**Work task**
Pull each line holding "Image" out of the entries below.

**Given records**
════

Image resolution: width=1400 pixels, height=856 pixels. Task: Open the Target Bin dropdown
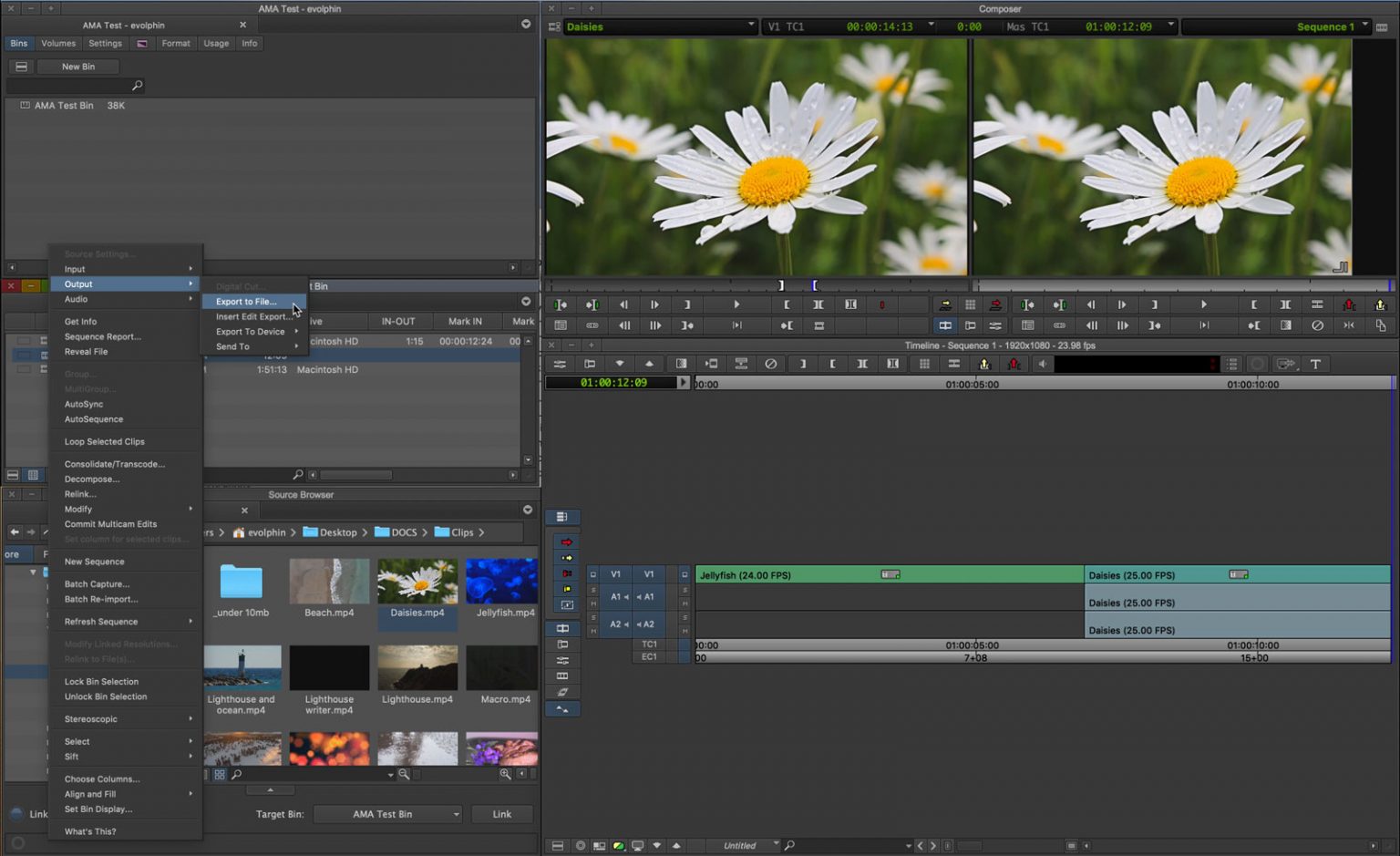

════

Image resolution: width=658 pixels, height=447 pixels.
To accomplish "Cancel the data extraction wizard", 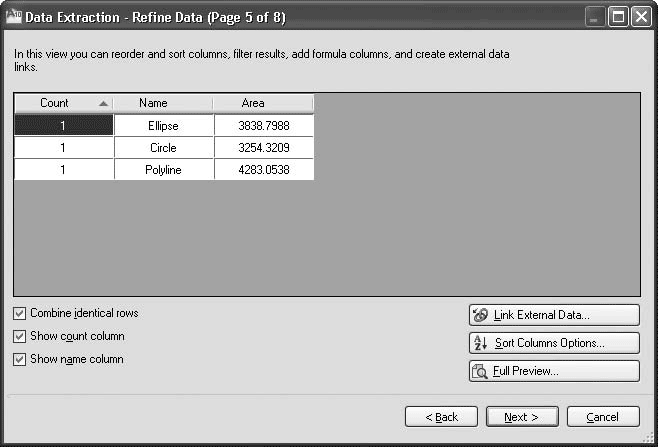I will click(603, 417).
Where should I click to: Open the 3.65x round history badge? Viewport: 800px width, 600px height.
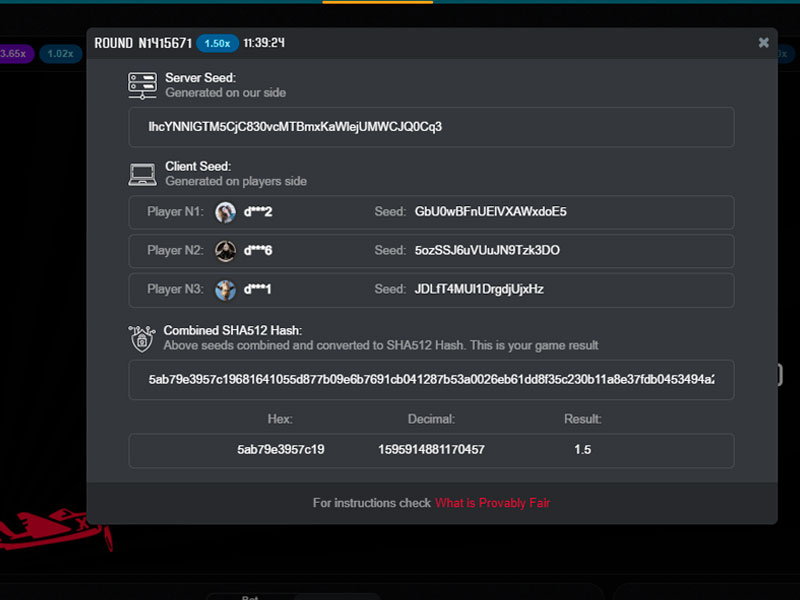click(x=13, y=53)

════

**Reply**
Image resolution: width=1400 pixels, height=856 pixels. Task: Open the Target Bin dropdown
Image resolution: width=658 pixels, height=447 pixels.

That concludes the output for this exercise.